‘Pay It No Mind’ gives testament to the story of Marsha P. Johnson. The African American drag queen, who was an important figure in New York’s LGBT community. From the 60’s, until her tragic death in 1992, Marsha’s activism and colourful personality effected the lives of many people.
A free screening of the documentary was put on by University of Bristol’s Ethnic Minority Society. While free-bees appeal to free-loading students, the sentiment which shone through endorsed the message of giving. Marsha, would use her bottom-dollar to buy cookies, and distribute them to street kids and rough sleepers. She knew, when you have no material possessions, being given a cookie could make your day.

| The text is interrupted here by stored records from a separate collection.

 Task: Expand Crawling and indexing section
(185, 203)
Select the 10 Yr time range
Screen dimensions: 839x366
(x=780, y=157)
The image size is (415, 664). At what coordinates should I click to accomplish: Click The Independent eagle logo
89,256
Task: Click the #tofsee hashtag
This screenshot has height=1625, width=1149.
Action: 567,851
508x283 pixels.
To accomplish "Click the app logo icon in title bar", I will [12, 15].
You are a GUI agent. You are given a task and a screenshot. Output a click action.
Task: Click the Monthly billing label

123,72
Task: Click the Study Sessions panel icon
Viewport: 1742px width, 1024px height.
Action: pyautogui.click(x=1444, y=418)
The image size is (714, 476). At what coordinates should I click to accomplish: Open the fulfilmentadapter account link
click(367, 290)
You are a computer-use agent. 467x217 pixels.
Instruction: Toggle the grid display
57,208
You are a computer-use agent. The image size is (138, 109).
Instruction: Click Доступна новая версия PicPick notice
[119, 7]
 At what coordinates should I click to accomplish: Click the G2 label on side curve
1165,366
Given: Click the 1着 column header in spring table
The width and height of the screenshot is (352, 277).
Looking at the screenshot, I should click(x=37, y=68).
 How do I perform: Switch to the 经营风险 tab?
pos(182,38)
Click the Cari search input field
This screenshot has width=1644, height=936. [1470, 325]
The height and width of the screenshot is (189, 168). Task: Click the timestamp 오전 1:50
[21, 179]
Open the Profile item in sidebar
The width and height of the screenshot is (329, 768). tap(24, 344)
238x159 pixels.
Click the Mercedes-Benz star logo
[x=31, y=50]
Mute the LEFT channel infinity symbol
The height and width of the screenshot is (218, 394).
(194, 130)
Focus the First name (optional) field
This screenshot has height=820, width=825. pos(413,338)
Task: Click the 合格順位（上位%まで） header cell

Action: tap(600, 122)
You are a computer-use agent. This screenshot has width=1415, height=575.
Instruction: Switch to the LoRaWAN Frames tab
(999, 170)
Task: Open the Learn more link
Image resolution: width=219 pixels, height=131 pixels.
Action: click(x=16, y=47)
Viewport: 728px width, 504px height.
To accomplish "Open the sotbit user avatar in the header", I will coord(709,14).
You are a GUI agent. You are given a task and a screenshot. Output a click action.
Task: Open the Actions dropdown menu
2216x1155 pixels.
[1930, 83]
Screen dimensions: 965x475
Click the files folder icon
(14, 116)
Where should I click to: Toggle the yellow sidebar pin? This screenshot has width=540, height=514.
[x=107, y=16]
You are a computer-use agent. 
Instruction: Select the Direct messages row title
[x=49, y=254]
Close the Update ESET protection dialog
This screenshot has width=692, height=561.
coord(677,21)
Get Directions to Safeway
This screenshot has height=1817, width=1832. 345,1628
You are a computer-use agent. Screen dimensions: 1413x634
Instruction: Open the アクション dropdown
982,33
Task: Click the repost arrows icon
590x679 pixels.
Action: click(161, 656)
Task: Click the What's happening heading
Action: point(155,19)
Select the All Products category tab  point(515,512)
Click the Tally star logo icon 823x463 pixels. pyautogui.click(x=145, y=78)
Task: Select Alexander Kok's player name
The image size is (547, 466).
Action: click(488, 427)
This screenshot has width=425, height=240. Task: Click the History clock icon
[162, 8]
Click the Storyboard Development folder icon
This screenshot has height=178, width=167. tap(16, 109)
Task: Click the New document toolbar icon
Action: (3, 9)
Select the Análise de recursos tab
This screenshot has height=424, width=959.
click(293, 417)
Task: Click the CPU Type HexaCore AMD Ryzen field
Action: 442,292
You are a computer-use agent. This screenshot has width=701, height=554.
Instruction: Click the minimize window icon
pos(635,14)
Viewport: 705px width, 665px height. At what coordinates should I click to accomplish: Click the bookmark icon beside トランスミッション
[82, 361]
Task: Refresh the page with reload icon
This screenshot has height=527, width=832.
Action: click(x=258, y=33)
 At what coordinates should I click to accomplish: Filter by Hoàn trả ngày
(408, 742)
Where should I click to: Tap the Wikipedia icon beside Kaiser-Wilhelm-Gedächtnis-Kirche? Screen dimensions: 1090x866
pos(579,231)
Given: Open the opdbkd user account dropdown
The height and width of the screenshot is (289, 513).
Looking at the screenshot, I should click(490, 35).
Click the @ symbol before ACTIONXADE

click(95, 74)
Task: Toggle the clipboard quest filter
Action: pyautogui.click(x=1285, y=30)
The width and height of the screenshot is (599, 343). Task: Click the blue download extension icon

Amongst these acts of kindness, Marsha played an influential role in the Stonewall riots. Taking place in 1969 in New York, these demonstrations paved the way for the gay liberation movement of this decade and the next. In the 70’s, Marsha and her friend Sylvia Rivera set up STAR, (Street Transvestite Action Revolutionaries) which later became a home for vulnerable members of the Lesbian, Gay and Transgender community in New York.
Her ability to disregard the hateful comments made about her Trans identity and race, coined her famous saying ‘Pay It No Mind’. Marsha fought for gay rights, from the marginalised position engendered by her race.
Reminding us of the importance of individual people within great social movements in history, Marsha is a valuable figure to remember during Black History Month.